GPT-3 Decoder Language Model
The GPT-3 language model was published in the paper “Language Models are Few-Shot Learners” in July 2020. GPT-3 is a 175 billion parameter pre-trained language model. In the GPT-3 paper, the authors did not perform fine-tuning (in any case, it will be very expensive to fine tune such a large model). Instead, the authors experimented with zero-shot, one-shot, and few-shot (few-shot is usually 10-100 examples) prompting. For all these experimental settings, there is no fine-tuning of model weights. Instead, the task description is simply provided in the input prompt to the model.
Model pre-training details and experiment setup
- The smallest GPT-3 model “GPT-3 Small” has 125M parameters (12 layers, 768 hidden dimension) which is the same size as GPT-1 and BERT-base. A larger model “GPT-3 XL” has 1.3B parameters (24 layers and 2048 dimensions) which is slightly smaller than the 1.5B GPT-2. The largest model “GPT-3” has 175B parameters (96 layers, 12288 hidden dimensions).

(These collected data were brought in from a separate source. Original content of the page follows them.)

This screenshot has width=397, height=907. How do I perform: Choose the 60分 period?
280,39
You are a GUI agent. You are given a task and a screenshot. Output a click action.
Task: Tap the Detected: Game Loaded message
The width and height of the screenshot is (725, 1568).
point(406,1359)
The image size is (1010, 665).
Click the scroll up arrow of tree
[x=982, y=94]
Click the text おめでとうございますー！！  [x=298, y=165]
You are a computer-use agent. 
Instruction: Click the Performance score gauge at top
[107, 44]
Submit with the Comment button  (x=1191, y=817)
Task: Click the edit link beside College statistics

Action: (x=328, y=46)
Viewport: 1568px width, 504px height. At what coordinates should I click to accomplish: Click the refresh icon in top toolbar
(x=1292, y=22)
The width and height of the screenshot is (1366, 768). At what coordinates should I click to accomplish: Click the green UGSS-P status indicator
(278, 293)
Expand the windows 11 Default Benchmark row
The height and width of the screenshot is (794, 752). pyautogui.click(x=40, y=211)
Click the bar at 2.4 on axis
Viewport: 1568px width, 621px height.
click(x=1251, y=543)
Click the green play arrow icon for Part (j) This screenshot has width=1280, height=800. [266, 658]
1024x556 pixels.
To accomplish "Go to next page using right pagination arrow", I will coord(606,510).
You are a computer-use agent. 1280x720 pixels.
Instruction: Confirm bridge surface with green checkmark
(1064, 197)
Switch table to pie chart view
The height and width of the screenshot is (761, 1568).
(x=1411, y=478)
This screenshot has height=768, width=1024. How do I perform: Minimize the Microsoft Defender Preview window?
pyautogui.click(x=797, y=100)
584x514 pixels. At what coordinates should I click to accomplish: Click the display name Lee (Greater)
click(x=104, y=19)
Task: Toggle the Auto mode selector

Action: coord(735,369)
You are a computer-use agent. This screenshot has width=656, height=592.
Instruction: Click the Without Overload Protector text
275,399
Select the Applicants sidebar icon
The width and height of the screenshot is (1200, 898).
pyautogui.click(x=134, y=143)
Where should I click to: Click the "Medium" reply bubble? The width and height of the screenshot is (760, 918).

- All GPT-3 models use a context window of 2048 tokens, which is more than the 1024 used by GPT-2.
- The GPT-3 model architecture is similar to GPT-2, except that GPT-3 uses alternating dense and locally banded sparse attention patterns in the layers of the transformer, similar to the Sparse Transformer (the self-attention computes a limited selection of similarity scores from a sequence rather than all possible pairs, resulting in a sparse attention matrix instead of a full matrix).
- GPT-3 pretrains on an in-house filtered version of Common Crawl (401 billion tokens, 570GB), WebText2, Books1, Books2, and Wikipedia, for a total of 499 billion tokens.
Few-shot evaluation results (no fine-tuning)
The GPT-3 paper conducted experiments in zero-shot, one-shot, and few-shot settings. These are illustrated in the Figure below, which was extracted from the GPT-3 paper:
GPT-3 excels in generation style NLP tasks. However, GPT-3 is significantly worse than SOTA on classification tasks or tasks that require comparing two text snippets. More details follow:
- SuperGLUE: Results are significantly less than SOTA. Prompts for all tasks include 32 examples that were sampled randomly from the training set. GPT-3 averages (71.8), fine-tuned BERT-large (69.0), and fine-tuned SOTA (89.0). The authors commented that GPT-3 appears to be weak at tasks that involve comparing two sentences or snippets, e.g: whether a word is used in the same sense in two sentences, whether a sentence is a paraphrase of another, or whether one sentence implies another.
- Natural language inference (NLI a.k.a. entailment or RTE): Results are significantly less than SOTA. Evaluated on the RTE dataset of SuperGLUE, and the Adversarial natural language inference (ANLI) dataset.
- Reading comprehension (QA): Significantly less than SOTA. This includes the datasets of: CoQA, DROP, QuAC, SQuADv2, RACE.
- Common sense reasoning: GPT-3 only beats SOTA on the PhysicalQA (PIQA) dataset, while significantly lags behind SOTA in the ARC and OpenBookQA datasets.
- Winograd-style tasks: Significantly less than SOTA.
- Translation: GPT-3 beats SOTA when translating into English.
- Closed book QA: Beats SOTA on TriviaQA, but significantly less than SOTA on NaturalQSa nd WebQS.
- StoryCloze: Less than SOTA. This involves selecting the correct ending sentence for five sentence long stories.
- HellaSwag: Significantly less than SOTA. This involves picking the best ending to a story or set of instructions.
- LAMBADA: Significantly better than SOTA. The task involves predicting the last word of sentences.
Limitations of GPT-3:
The GPT-3 authors noted that the autoregressive language modeling approach of GPT-3 contributes to it being worse on tasks that benefits from bidirectionality, e.g.: fill-in-the blanks, text snippet comparison, passage reading and preforming QA to generate a short answer. They mentioned that a bidirectional model at the scale of GPT-3, or making bidirectional models work with few-shot learning would be a promising research direction.
The authors also noted that their current pretraining objective (decoder style of predicting the next token) weights every token equally and lacks a notion of what is most important to predict. They proposed that learning the objective function from humans and fine-tuning with reinforcement learning, will be promising future directions.
Finally, they also aknowledge that it is expensive to performance inference with models at the scale of GPT-3, and a future direction is distillation of large models down to a manageable size.